What to do
Return exactly the lines below, starting with the one that has "Task: Click the logout icon in sidebar" and going on through the one that has "1450x840 pixels.".

Entries supplied
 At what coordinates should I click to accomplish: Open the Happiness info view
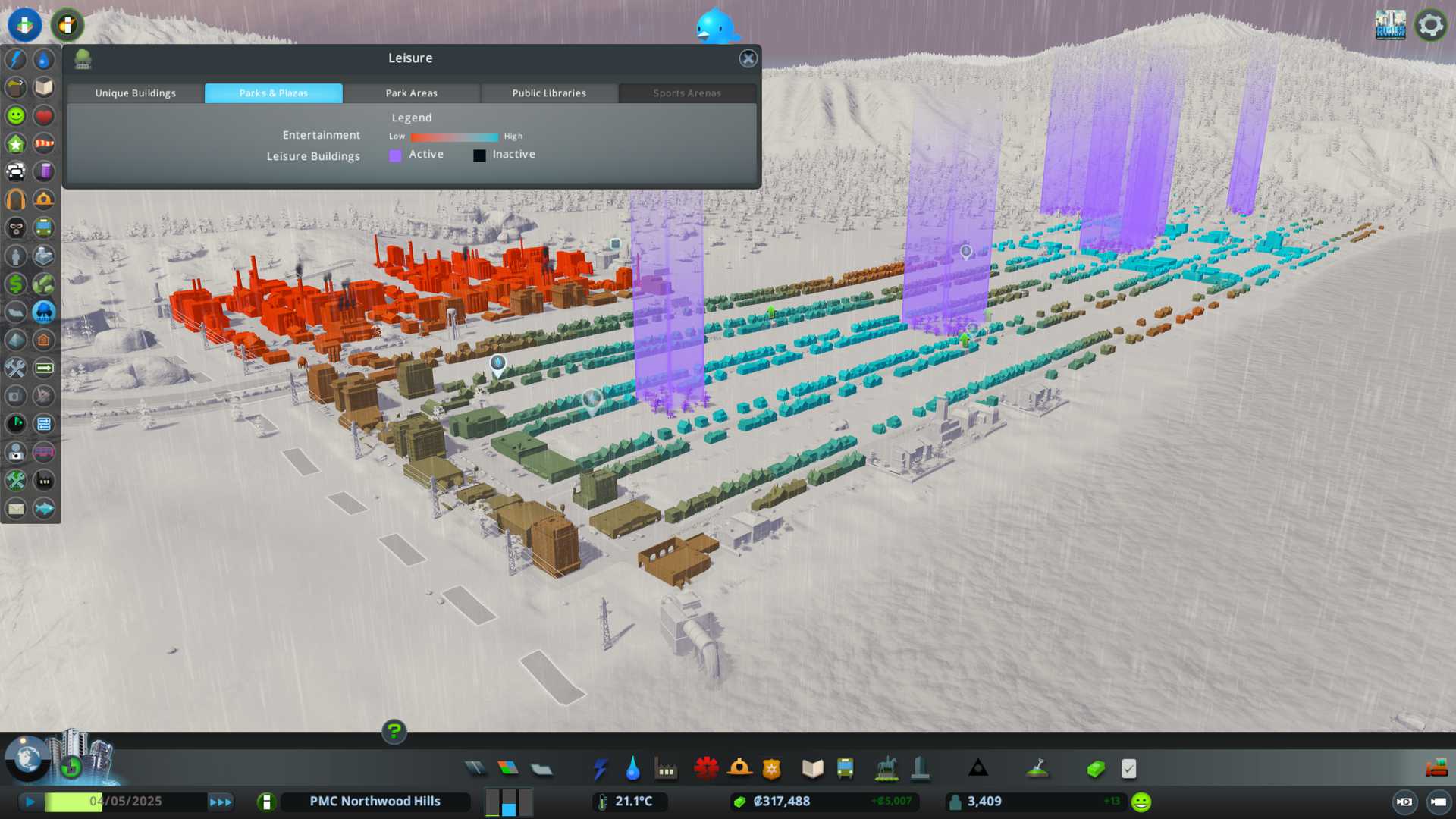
==
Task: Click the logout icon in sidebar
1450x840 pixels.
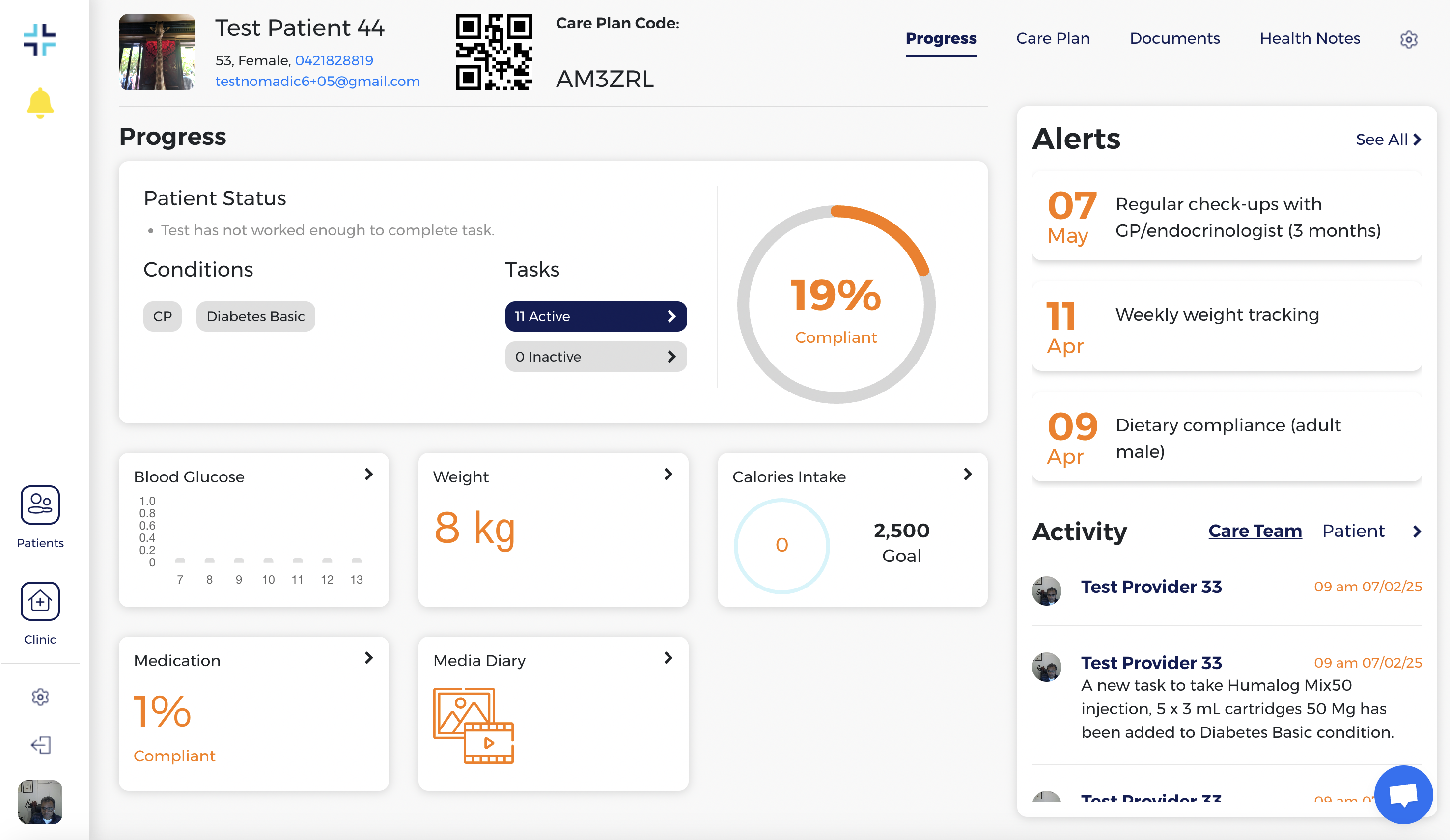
--
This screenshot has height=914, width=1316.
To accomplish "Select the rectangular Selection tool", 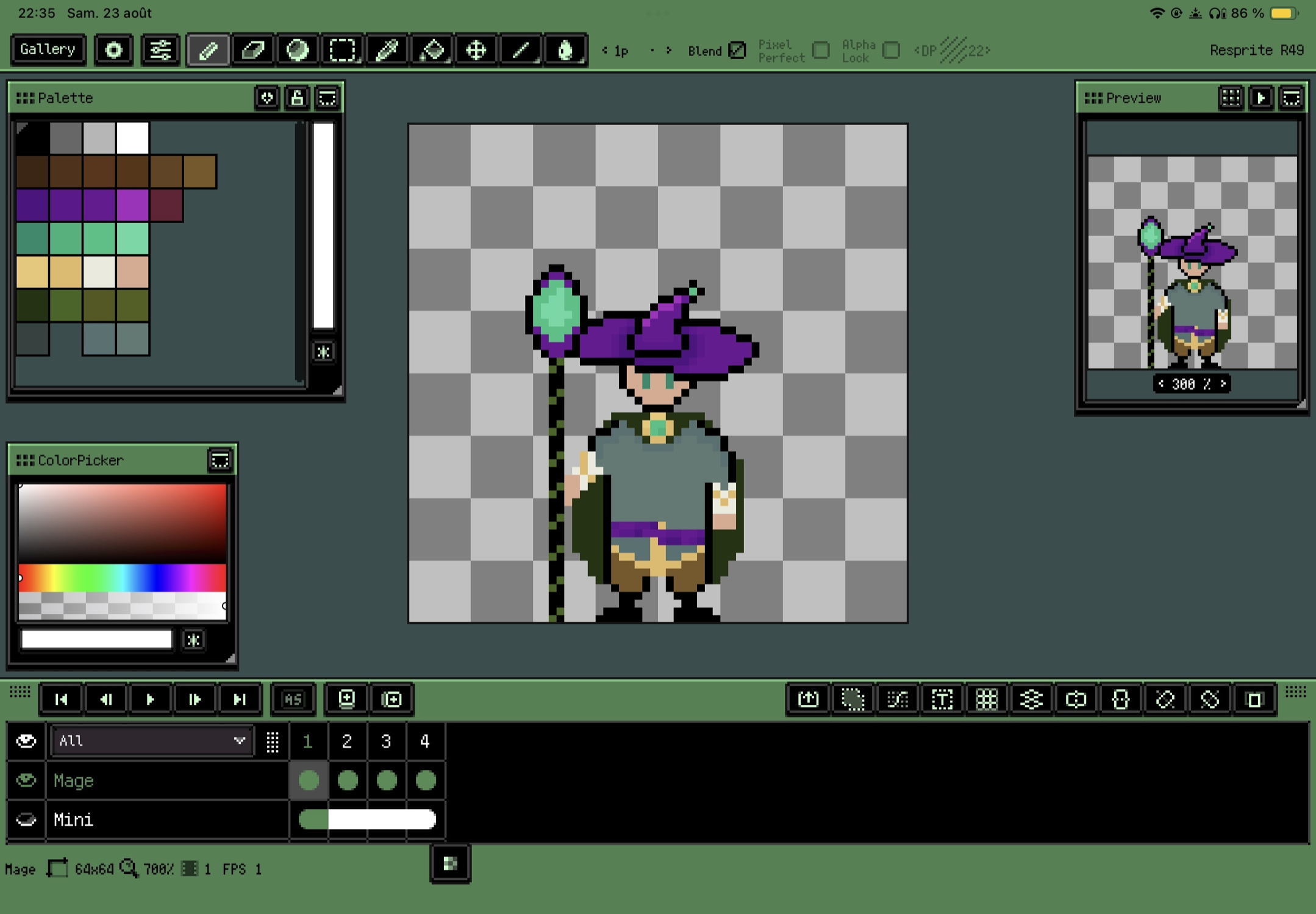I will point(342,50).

Task answer
Task: Click the logout icon in sidebar
1450x840 pixels.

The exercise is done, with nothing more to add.